Earlier this month, Guines asked Sterling Tucker, former assistant secretary of housing and urban development, to recruit 1,000 volunteer tutors to work with the 6,000 first, second and third graders who failed to master enough skills in reading and mathematics to be promoted at the half-year period.
Tucker said this week that he will rely heavily on churches to supply those volunteers, beginning with a request that pastors promote the drive on Sunday, March 8, with appeals from the pulpit. "We're also asking pastors to designate a church recruiter who will sign up people after church," Tucker said.
Tucker said he does not intend to intrude on current tutoring programs but added, "Churches can be a great source of help and we need them. I'm hoping to get many recruits there." He said he also hopes to recruit heavily from community and education groups.
There is no citywide clearinghouse for information on church-run tutoring and consequently there are no firm statistics on the number of programs or students. But a Washington Post spot check around the city found at least four other programs in addition to Shiloh Baptist's, great enthusiasm and an array of success stories.
"I've seen borderline students come in and end up graduating high school with honors," said Virginia Cochran, codirector of a tutoring service at New York Avenue Presbyterian Church. Cochran, a retired D.C. schoolteacher and counselor, organized the after-school program 19 years ago as a means of keeping junior and senior high school students from dropping out of school. Cochran estimates that over 1,500 students have passed through the program.
Each Thursday evening, Cochran runs an hour "study hall" at the church for 60 students and 45 to 50 tutors. Some tutors meet with students outside the church as well.
Over the past few years another church, National City Christian Church at Thomas Circle, has sent paid professional tutors to work with students at Thomson Elemtary School and supplied volunteers to tutor children in their homes.
"This one-on-one and small-group tutoring seems to have been the answer for many children who were very far behind in reading," said H. Jeannette Felton, recently retired principal of the school.
"It is a very effective program. Several children moved ahead a whole year in reading after only six months," said Felton. "That's unusual progress. One little girl and boy I know experienced complete social and scholastic turnarounds."
Some students entered the Shiloh Baptist Church tutoring program after repeating grades two or three times and many read on a second-grade level, according to the director, the Rev. Ronald Austin. "But there's no question that these kids have improved," said Austin, adding that this year 15 Shiloh volunteers are tutoring 20 elementary and high school students in a program that has operated off and on at the church for 40 years.

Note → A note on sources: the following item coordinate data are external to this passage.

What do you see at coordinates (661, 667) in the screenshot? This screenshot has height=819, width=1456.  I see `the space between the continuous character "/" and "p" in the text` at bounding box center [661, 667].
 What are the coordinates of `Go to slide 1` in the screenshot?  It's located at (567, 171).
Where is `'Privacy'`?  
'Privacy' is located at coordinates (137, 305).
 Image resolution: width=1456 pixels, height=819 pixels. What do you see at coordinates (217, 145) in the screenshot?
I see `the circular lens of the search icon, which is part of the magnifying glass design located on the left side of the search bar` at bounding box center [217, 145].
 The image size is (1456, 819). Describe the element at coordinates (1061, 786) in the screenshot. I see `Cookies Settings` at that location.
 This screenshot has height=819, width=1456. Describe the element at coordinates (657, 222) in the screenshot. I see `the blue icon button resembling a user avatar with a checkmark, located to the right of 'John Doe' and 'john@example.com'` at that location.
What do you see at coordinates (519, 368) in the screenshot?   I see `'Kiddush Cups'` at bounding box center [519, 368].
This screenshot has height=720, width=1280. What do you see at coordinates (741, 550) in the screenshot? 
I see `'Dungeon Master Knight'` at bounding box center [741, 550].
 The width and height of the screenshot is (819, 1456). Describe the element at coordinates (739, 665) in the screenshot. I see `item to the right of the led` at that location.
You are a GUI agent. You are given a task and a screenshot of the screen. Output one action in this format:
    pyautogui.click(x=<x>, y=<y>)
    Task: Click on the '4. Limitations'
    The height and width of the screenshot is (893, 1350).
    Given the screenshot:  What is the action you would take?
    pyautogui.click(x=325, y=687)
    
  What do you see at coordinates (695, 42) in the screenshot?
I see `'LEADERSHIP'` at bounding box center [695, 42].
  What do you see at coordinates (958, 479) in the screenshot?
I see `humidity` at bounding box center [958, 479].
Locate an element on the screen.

Two newcomers to such tutoring, Calvary Baptist Church at Eighth and G streets NW, and St. Stephen and the Incarnation Episcopal Church, started after-school study halls this year.
Three afternoons a week, tutors from St. Stephen's work with 25 students at Bancroft Elementary School, according to Don Burns, the program director.
Four tutors at Calvary Baptist Church in Chinatown help newly arrived Chinese students with homework, working an average 25 daily, according to the Rev. Harry Ng, who heads the program. "Sometimes they don't understand the language very well and they couldn't always understand their homework," he explained.
According to program directors, it is difficult to document students' progress because they often come from many different schools, and teachers and principals don't have the time to keep track of individual pupils.
Cochran is "reluctant to make wild claims" about the success rate of her program, but said that about once a month "I hear from a graduate of the program who has turned a corner." Cochran said she also usually notices a "gradual improvement" in the grades of students who are tutored. Cochran required that the students bring their report cards to measure progress and to verify that students are in school.
Despite their successes, Cochran and other program directors doubt that Tucker will be able to come up with the 1,000 volunteers he's seeking. "I always have five or six more students asking to be tutored than I have tutors available," said Cochran. "Dedicated tutors are hard to come by. I can't just ring a bell and one drops down from heaven."
But, said Cochran, those who do volunteer are in for heartwarming experiences. "I think the students have helped us more that we've helped them. They [tutors] enjoy the opportunity to work with a young person." Sometimes, said Cochran, tutors and students develop deep, lifelong friendships.